For further information on use of selective serotonin reuptake inhibitors (SSRIs) in pregnancy, see General information on drug use in pregnancy: psychotropic drugs.

NB3:

Antiandrogens have the potential to feminise the male fetus, avoid in pregnancy.

NB4:

Tetracyclines are safe for use during the first 18 weeks of pregnancy (16 weeks postconception) after which they may affect the formation of the baby's teeth and cause discolouration.

NB5:

For further information on use of tricyclic antidepressants (TCAs) in pregnancy, see General information on drug use in pregnancy: psychotropic drugs.

NB6:

 

If an NSAID is required in a breastfeeding patient, diclofenac or ibuprofen is preferred.

NB7:

 

Absorption of eye drops into the maternal circulation is generally low, although there are occasional reports of systemic effects. Nevertheless, significant transfer into milk is unlikely.

NB8:

Large molecular weight proteins/polypeptides are unlikely to transfer into milk.
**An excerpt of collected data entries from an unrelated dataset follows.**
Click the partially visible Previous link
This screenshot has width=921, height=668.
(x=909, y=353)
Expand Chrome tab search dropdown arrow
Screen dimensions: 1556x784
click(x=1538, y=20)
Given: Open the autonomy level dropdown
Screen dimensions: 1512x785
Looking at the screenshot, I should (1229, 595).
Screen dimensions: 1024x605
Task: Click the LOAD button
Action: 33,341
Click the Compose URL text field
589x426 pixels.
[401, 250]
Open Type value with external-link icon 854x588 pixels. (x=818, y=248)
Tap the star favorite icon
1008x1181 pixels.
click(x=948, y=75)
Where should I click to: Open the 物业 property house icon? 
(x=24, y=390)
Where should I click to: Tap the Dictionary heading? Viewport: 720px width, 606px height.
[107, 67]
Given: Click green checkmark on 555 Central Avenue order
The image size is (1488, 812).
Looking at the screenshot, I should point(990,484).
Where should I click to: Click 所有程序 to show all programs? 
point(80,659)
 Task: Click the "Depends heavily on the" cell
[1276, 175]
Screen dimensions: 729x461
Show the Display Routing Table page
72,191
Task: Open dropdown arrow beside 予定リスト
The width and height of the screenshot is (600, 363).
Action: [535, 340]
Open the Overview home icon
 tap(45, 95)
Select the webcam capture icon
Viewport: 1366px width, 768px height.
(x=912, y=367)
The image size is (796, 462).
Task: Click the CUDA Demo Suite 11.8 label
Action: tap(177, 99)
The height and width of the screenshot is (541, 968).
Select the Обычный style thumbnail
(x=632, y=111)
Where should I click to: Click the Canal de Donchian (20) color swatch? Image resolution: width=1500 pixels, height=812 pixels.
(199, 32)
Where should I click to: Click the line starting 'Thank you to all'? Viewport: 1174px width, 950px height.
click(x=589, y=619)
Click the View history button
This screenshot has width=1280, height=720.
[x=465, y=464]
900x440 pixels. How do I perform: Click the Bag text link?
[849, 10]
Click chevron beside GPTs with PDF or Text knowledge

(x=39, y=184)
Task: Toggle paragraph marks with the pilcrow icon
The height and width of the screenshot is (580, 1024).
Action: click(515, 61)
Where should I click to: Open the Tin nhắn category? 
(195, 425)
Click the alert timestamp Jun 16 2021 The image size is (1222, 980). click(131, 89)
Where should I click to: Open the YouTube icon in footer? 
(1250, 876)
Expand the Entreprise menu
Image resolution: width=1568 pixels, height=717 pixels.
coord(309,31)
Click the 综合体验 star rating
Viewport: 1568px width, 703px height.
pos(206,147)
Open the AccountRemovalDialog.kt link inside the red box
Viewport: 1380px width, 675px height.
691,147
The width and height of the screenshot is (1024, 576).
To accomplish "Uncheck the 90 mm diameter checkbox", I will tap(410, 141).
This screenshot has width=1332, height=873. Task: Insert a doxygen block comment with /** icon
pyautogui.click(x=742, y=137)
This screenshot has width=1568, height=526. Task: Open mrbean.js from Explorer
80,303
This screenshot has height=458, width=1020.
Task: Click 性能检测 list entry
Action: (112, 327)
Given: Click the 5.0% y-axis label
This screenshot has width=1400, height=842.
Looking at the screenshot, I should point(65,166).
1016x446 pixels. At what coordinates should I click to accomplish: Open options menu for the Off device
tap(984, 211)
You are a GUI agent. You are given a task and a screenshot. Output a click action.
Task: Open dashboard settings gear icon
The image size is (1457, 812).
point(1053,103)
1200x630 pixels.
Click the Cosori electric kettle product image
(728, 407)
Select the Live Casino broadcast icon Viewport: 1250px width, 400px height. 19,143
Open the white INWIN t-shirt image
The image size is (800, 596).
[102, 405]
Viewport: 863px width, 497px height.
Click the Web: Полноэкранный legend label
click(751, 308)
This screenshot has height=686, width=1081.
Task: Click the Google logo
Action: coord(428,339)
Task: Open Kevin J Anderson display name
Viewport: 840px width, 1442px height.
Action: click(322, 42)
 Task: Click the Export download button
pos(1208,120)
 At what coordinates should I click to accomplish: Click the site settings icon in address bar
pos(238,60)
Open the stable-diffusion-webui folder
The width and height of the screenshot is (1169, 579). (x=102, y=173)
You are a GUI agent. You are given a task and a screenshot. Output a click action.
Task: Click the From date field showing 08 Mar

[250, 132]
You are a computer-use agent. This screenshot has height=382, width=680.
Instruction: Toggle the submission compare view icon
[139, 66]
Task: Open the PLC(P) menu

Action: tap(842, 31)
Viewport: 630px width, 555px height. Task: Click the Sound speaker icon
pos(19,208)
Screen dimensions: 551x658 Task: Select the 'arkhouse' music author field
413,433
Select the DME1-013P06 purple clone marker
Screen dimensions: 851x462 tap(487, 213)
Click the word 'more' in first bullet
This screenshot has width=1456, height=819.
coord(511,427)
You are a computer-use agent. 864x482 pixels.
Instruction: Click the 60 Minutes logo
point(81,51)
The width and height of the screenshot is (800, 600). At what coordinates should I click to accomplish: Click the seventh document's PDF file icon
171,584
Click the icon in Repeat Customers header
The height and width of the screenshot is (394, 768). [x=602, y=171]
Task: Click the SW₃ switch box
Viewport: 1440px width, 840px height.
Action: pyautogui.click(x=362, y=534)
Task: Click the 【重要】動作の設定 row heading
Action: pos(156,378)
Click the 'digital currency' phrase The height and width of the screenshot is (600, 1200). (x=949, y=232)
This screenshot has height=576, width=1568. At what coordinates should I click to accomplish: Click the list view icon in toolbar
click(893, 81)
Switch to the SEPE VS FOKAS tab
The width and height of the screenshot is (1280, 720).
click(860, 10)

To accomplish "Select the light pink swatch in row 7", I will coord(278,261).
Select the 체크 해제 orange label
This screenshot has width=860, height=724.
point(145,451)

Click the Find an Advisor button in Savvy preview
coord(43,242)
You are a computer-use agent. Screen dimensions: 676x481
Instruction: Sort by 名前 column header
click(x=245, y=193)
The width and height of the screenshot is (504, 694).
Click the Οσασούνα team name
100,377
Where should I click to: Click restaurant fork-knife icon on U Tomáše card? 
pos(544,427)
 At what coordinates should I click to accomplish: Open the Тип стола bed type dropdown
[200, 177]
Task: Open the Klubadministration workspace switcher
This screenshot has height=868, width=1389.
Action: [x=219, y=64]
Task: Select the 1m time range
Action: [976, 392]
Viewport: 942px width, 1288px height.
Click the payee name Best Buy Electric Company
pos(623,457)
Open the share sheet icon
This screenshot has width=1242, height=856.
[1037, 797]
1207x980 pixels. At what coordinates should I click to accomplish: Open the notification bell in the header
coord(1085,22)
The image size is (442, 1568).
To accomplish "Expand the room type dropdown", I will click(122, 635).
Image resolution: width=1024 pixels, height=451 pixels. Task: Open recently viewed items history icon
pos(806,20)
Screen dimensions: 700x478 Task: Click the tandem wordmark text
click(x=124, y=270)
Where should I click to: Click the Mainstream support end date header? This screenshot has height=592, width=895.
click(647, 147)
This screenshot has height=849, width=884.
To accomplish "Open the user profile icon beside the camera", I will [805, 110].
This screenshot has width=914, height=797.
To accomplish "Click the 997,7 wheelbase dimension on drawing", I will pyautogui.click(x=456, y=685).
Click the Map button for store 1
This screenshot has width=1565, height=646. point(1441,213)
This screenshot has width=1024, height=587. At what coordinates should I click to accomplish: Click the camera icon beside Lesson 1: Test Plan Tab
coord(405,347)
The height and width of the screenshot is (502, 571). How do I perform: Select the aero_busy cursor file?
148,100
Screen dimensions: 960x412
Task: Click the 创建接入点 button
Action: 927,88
In the absence of specific information, adverse effects in the infant are unlikely.

 

NB9:

 
 

Early reports of pregnancy outcomes in women treated with beta blockers in pregnancy, particularly dealing with propranolol, described a relatively high incidence of fetal growth restriction. This appears to be the basis for the C classification of the class of drugs. Since these findings were not from randomised studies, but were clinical descriptions of women who had underlying disorders known to be associated with an increased rate of both intrauterine fetal growth restriction and death, it is not possible to determine whether the described outcomes were due to the therapy or to the disorder for which therapy was prescribed. Subsequent evidence has indicated fetal growth restriction in hypertensive pregnant women treated with atenolol, but better fetal growth in women treated with another beta blocker, oxprenolol, than in women treated with methyldopa. This has been attributed to the intrinsic sympathomimetic activity inherent in this drug. No other fetal or neonatal problems have been attributed to beta-blocker therapy in pregnancy, and they are widely prescribed for the treatment of hypertension in this situation.

NB10:

Observational studies in humans have reported cardiovascular malformations after exposure to medicinal products containing erythromycin in early pregnancy.

NB11

For further information on use of antiepileptic drugs in pregnancy, see Antiepileptic drug therapy in women.